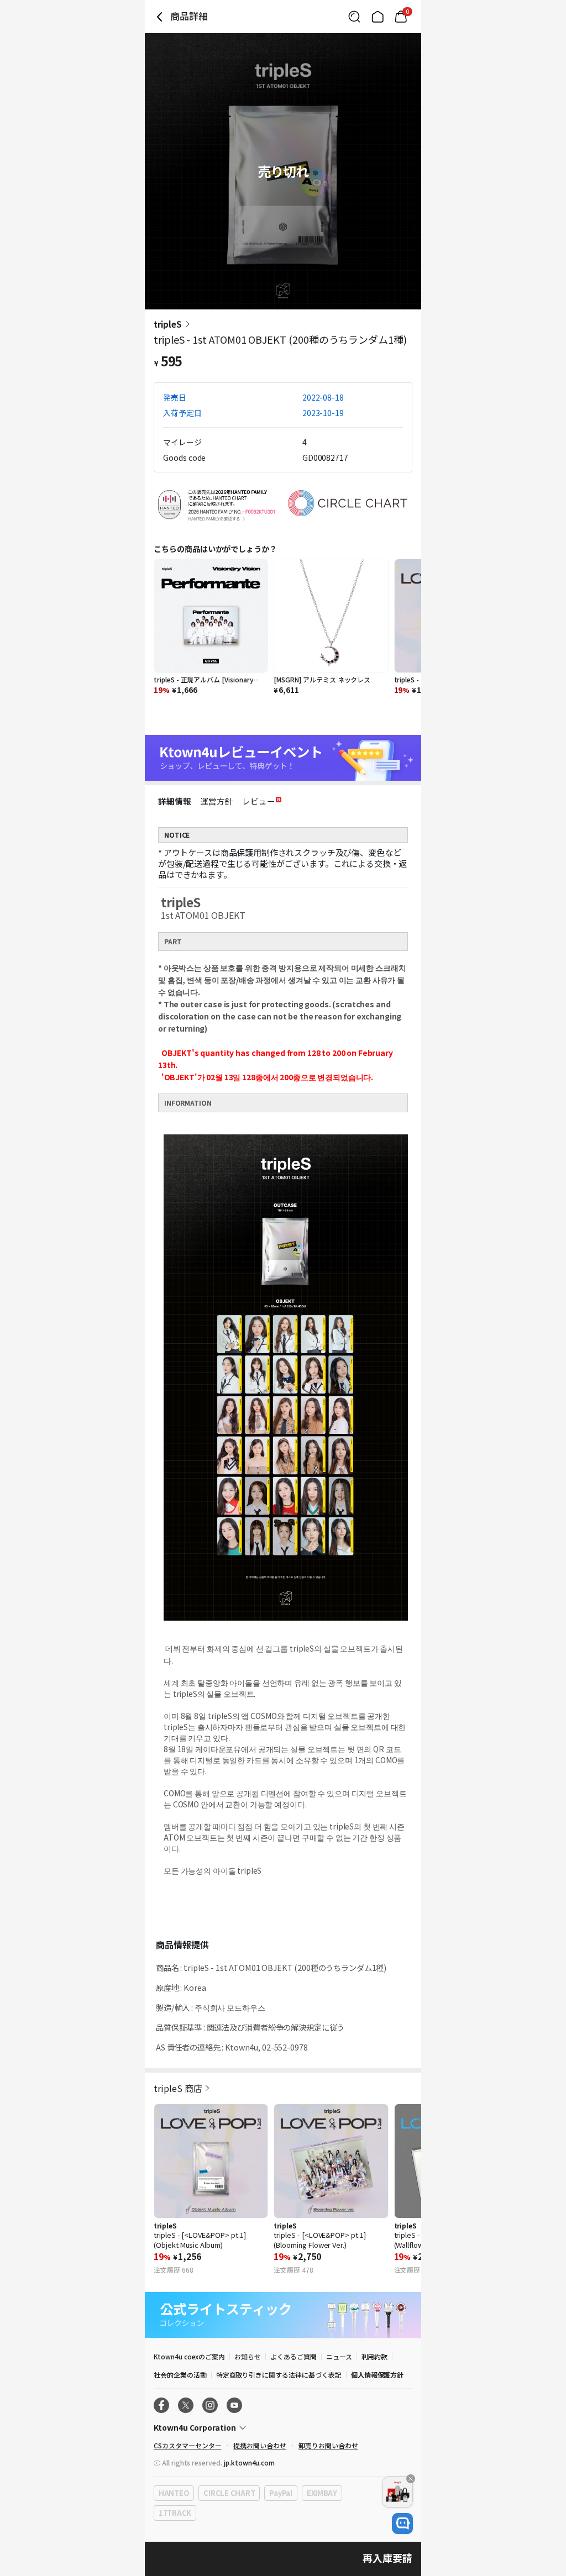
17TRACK (175, 2512)
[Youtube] (234, 2405)
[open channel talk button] (402, 2523)
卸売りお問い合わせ (328, 2445)
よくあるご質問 (293, 2356)
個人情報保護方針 (377, 2374)
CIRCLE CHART (229, 2493)
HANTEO (174, 2493)
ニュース (339, 2356)
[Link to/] (377, 16)
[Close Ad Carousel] (410, 2478)
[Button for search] (354, 16)
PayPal (280, 2493)
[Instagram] (210, 2405)
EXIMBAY (322, 2493)
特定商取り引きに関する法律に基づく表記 (279, 2374)
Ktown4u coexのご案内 (189, 2356)
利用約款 (374, 2356)
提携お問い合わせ (259, 2445)
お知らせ (247, 2356)
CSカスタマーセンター (187, 2445)
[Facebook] (161, 2405)
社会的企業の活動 (180, 2374)
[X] (185, 2405)
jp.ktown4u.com (249, 2462)
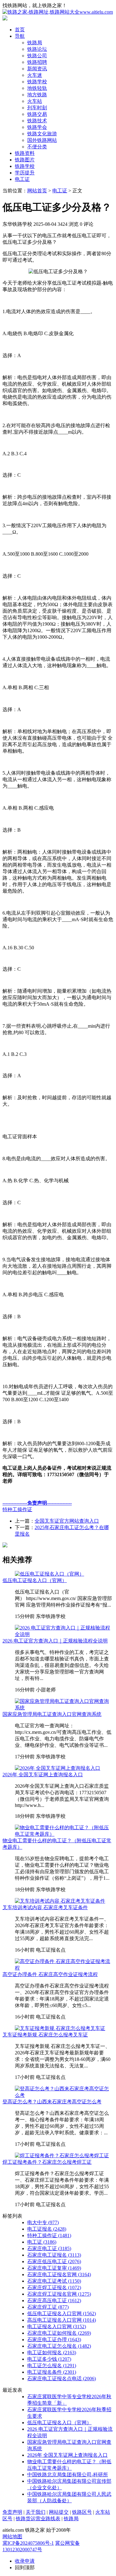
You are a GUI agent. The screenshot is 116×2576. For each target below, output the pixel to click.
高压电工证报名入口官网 (61, 2320)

== Your instructions ==
Please write out, word for word, each line from the one with "[Facebook] (161, 2405)" to the last line of the data, keeping both ends and omitting pictures.

== Completed task ==
[Facebook] (161, 2405)
社会的企業の活動 (180, 2374)
[X] (185, 2405)
jp.ktown4u.com (249, 2462)
You are a GUI agent. The screenshot is 116×2576. For each target below, output the pixel to click.
高压电工证报名入口官网 (61, 2320)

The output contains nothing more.